** DATA FOR REVIEW follows **
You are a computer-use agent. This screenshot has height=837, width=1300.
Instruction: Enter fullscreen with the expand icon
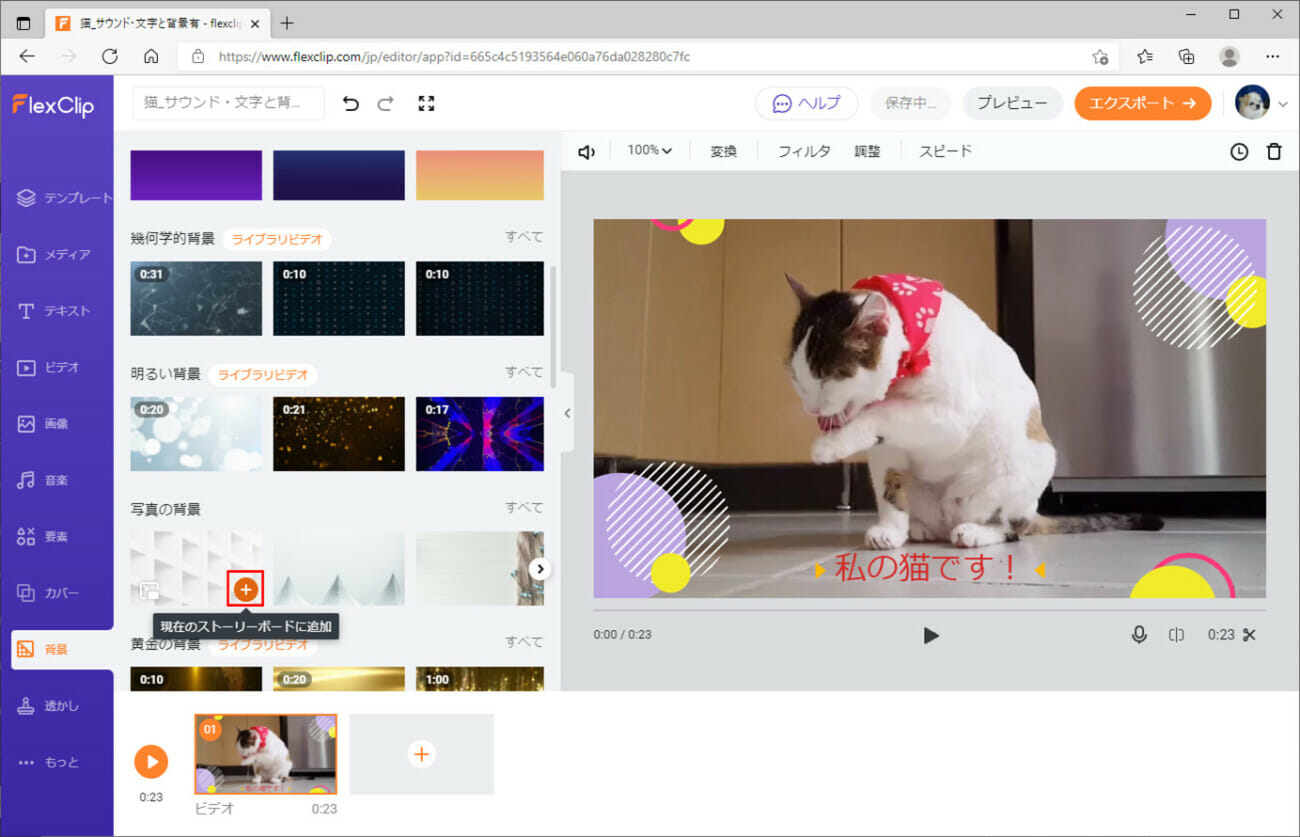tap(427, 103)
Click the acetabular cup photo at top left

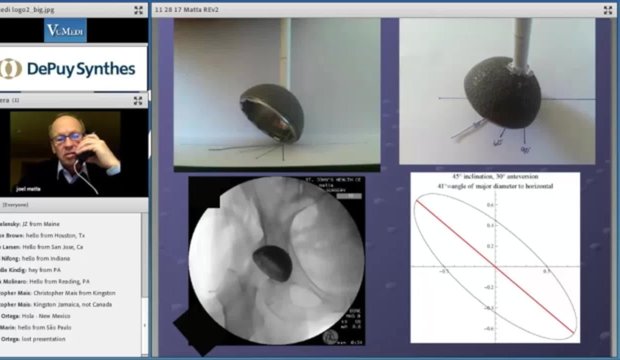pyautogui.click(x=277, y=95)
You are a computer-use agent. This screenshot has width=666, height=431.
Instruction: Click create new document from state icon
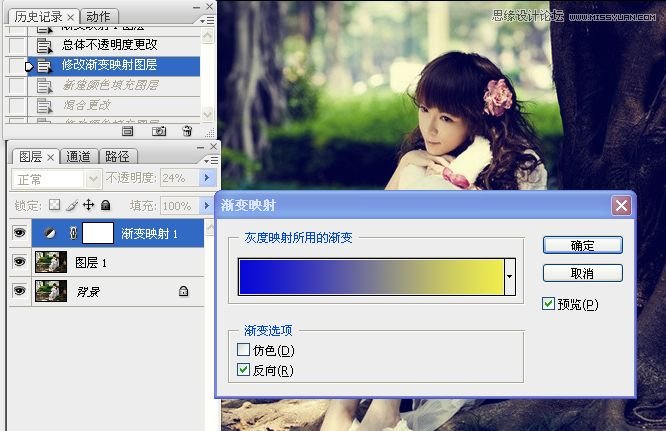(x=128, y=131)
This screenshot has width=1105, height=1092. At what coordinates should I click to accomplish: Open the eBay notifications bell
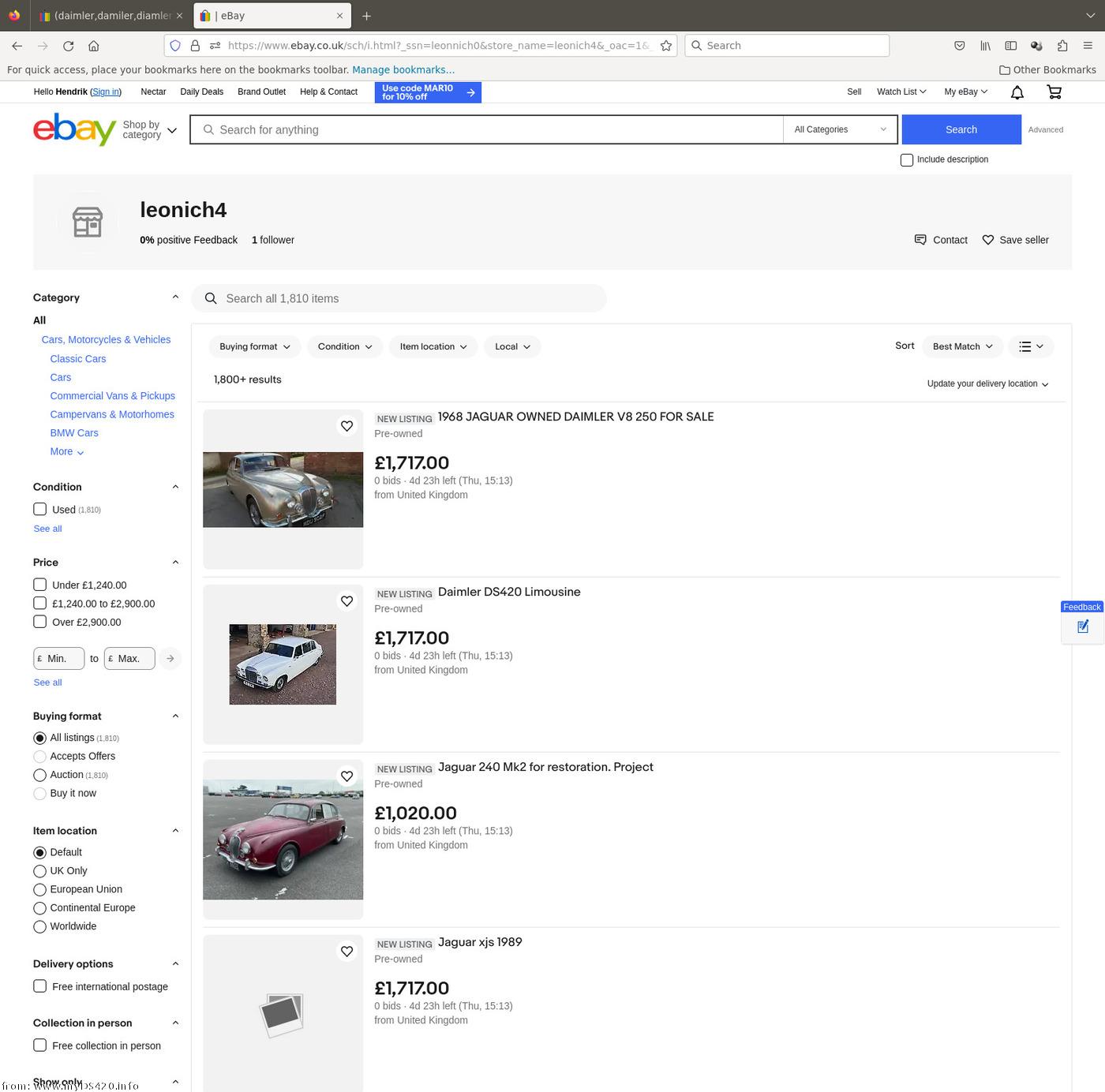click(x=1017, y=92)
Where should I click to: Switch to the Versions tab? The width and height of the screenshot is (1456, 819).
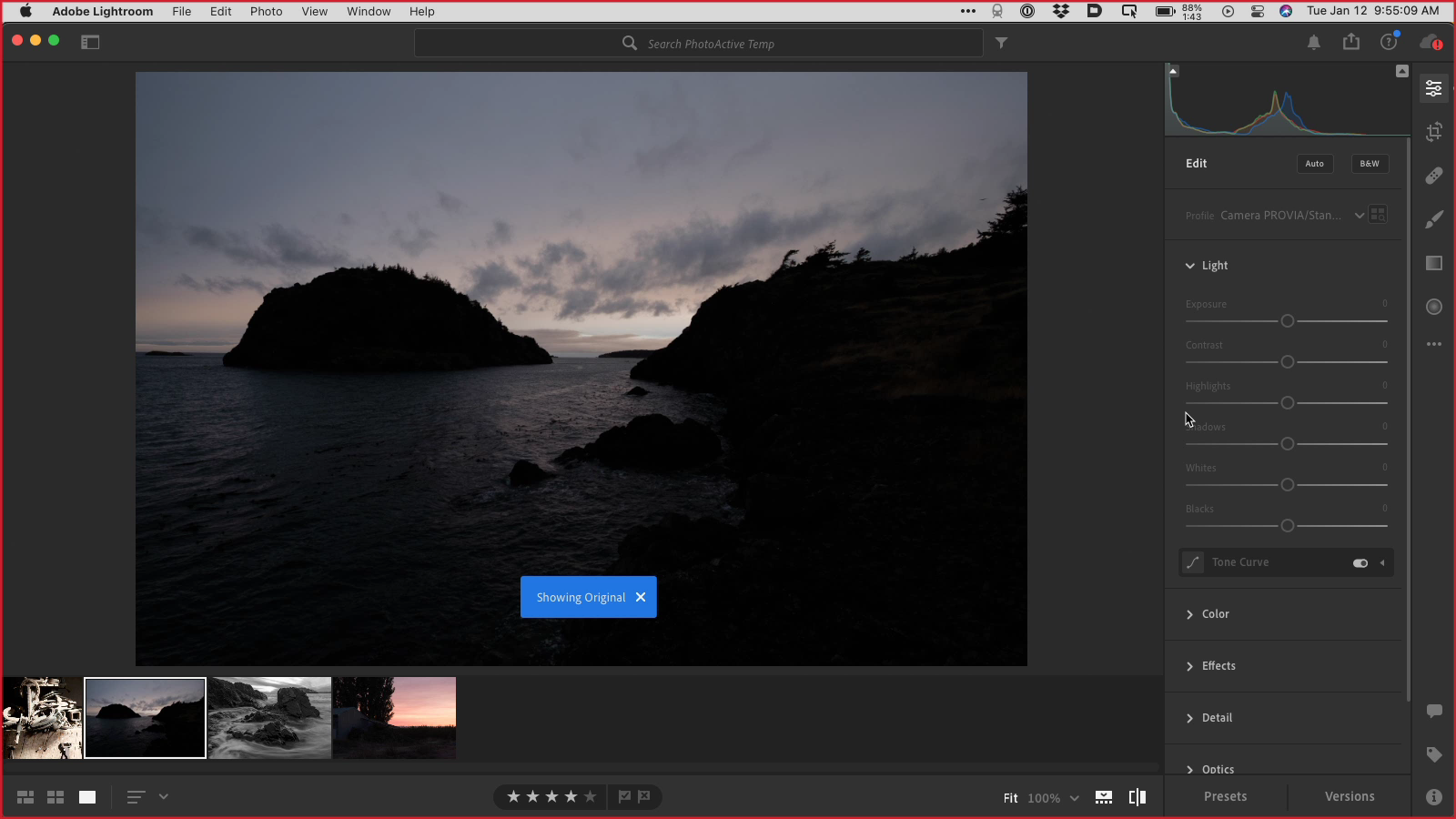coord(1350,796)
** End of DATA FOR REVIEW **
* WHAT IS REQUIRED: The answer must be every line from the records above that contains "computer".

* SOLUTION TO THIS EXERCISE:
You are a computer-use agent. This screenshot has height=837, width=1300.
You are a computer-use agent. This screenshot has width=666, height=431.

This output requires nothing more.